Abstract

In synthetic aperture radar (SAR) automatic target recognition, it is expensive and time-consuming to annotate the targets. Thus, training a network with a few labeled data and plenty of unlabeled data attracts attention of many researchers. In this article, we design a semisupervised learning framework including self-consistent augmentation rule, mixup-based mixture, and weighted loss, which allows a classification network to utilize unlabeled data during training and ultimately alleviates the demand of labeled data. The proposed self-consistent augmentation rule forces the samples before and after augmentation to share the same labels to utilize the unlabeled data, which can ensure the prominent effect of supervised learning part of the framework for training by balancing amounts of labeled and unlabeled samples in a minibatch, and makes the network achieve better performance.

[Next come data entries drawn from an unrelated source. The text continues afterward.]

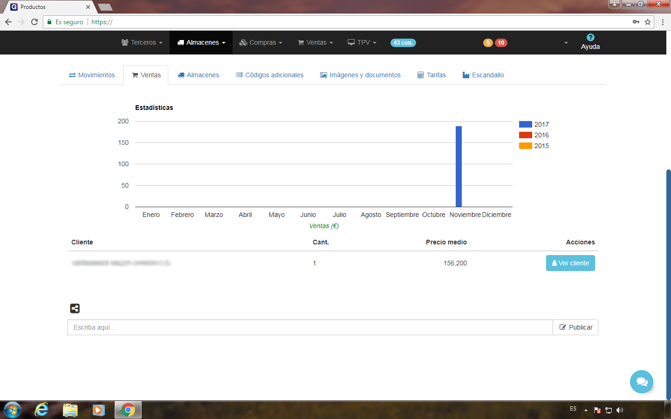Viewport: 671px width, 419px height.
Task: Open the chat bubble widget
Action: click(x=641, y=382)
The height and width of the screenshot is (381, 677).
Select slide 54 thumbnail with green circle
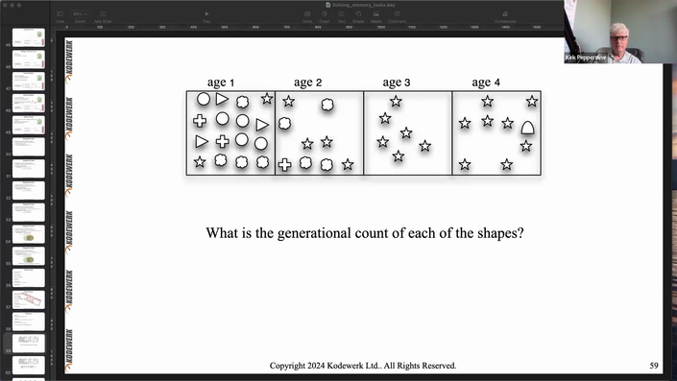(29, 234)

Then, a mixture method is introduced to mix the labeled, unlabeled, and augmented samples for the better involvement of label information in the mixed samples. By using cross-entropy loss for the mixed-labeled mixtures and mean-squared error loss for the mixed-unlabeled mixtures, the total loss is defined as the weighted sum of them. The experiments on the MSTAR data set and OpenSARShip data set show that the performance of the method is not only far better than the state of the art among current semisupervised-based classifiers but also near to the state of the art among the supervised learning-based networks.